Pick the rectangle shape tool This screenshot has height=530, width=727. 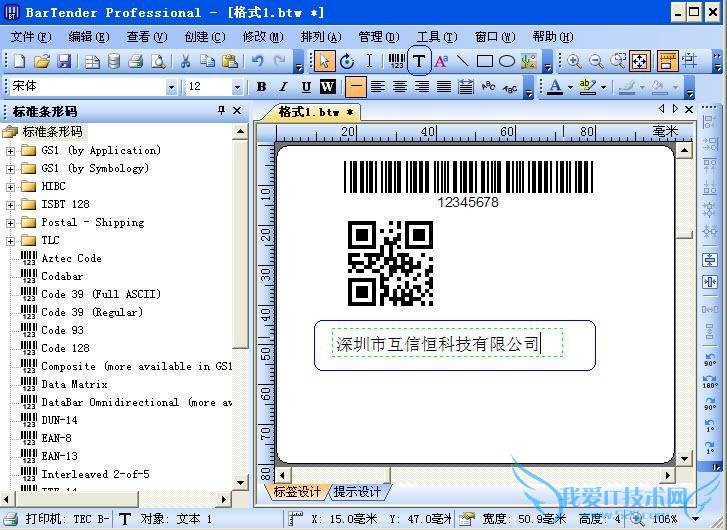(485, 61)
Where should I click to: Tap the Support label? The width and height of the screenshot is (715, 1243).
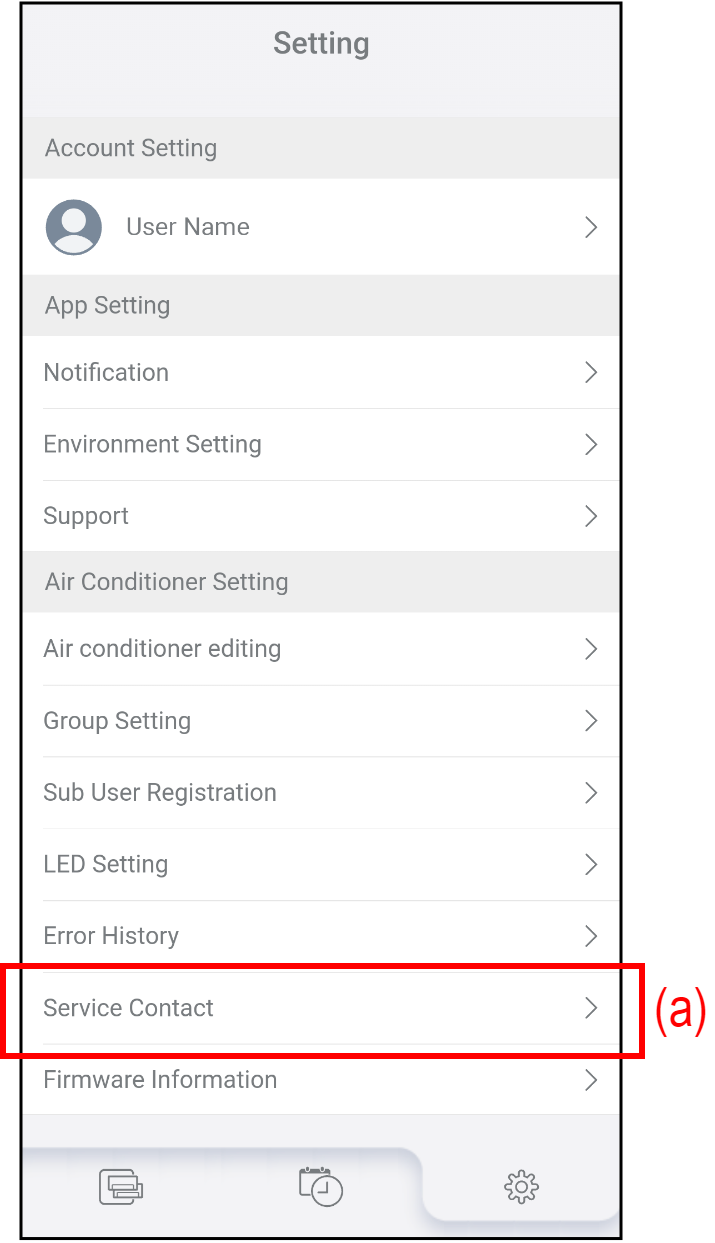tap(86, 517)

========

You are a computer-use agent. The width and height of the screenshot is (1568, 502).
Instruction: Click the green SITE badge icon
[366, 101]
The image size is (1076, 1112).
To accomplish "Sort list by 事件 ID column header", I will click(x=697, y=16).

========

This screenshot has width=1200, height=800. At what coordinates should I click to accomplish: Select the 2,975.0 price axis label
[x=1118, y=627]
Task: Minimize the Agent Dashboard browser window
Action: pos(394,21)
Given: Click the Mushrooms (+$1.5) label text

========

_What you are asked to do_. Restate word for word only the lines above from the line containing "This screenshot has width=1200, height=800." to the line containing "Given: Click the Mushrooms (+$1.5) label text", both of them included.

_Task output_.
This screenshot has width=1200, height=800. At what coordinates should I click to accomplish: Select the 2,975.0 price axis label
[x=1118, y=627]
Task: Minimize the Agent Dashboard browser window
Action: pos(394,21)
Given: Click the Mushrooms (+$1.5) label text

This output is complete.